== RECORDS FOR THE EXERCISE ==

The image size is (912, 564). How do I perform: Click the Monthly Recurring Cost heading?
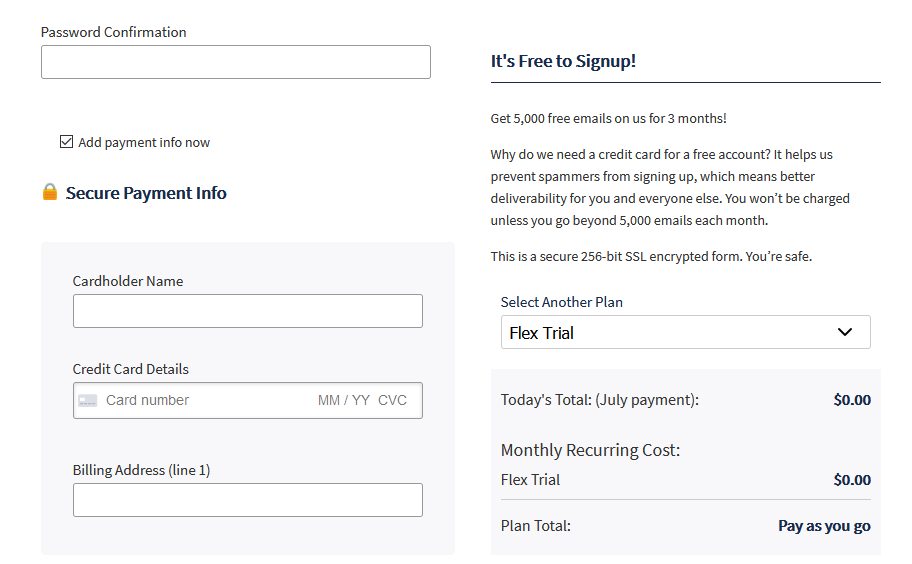(590, 450)

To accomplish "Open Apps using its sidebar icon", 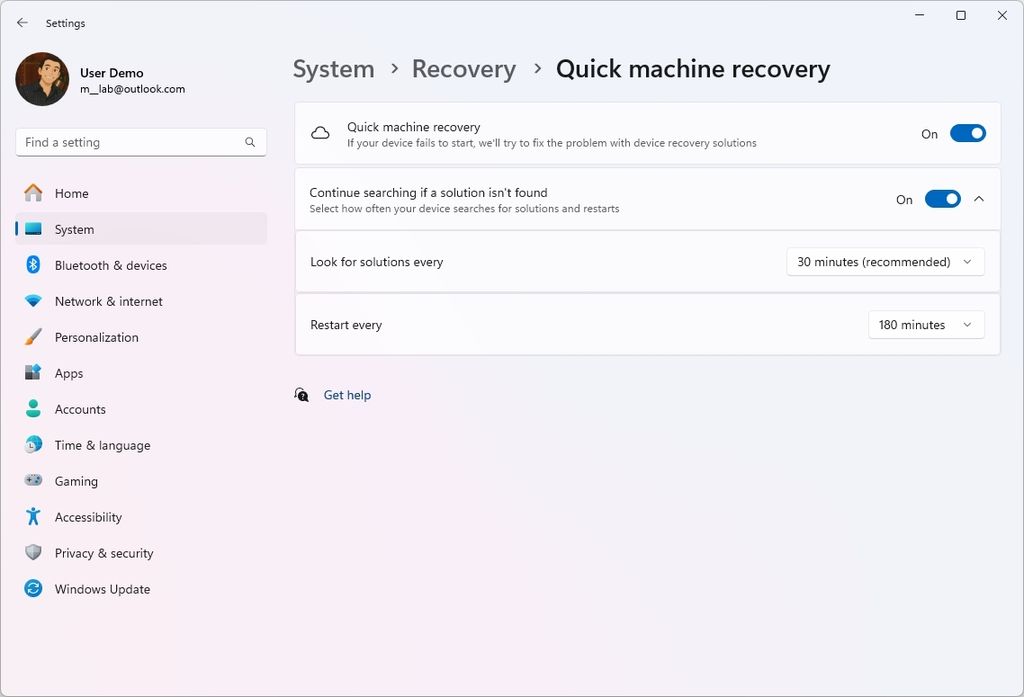I will [31, 373].
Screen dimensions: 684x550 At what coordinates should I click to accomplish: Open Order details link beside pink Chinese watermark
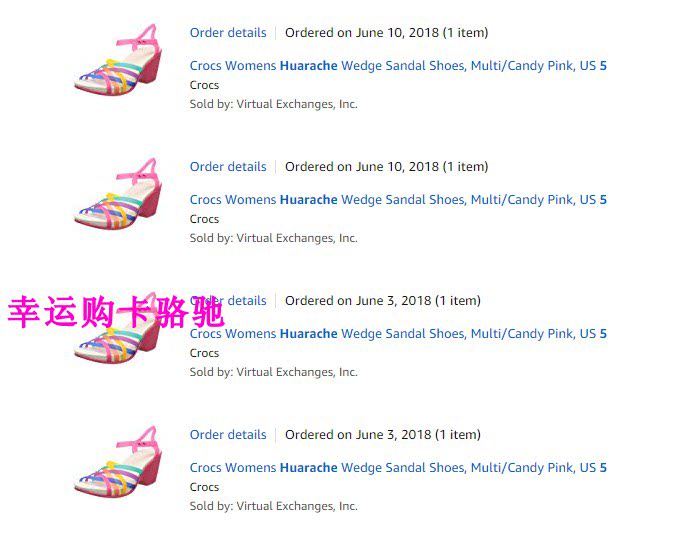pyautogui.click(x=228, y=301)
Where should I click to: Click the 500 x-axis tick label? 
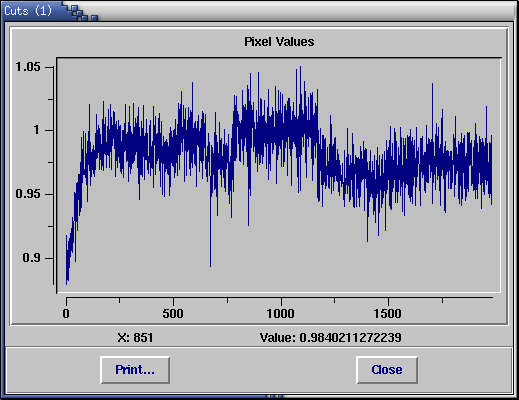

===

WORK INSTRUCTION - Transcribe, without alteration, each line from the one with "Screen dimensions: 684x550" through the last line of the data; no pictures belong in the copy.

ANSWER BELOW -
Screen dimensions: 684x550 At what coordinates should I click to accomplish: Open Order details link beside pink Chinese watermark
pyautogui.click(x=228, y=301)
Where should I click to: Click the 500 x-axis tick label? 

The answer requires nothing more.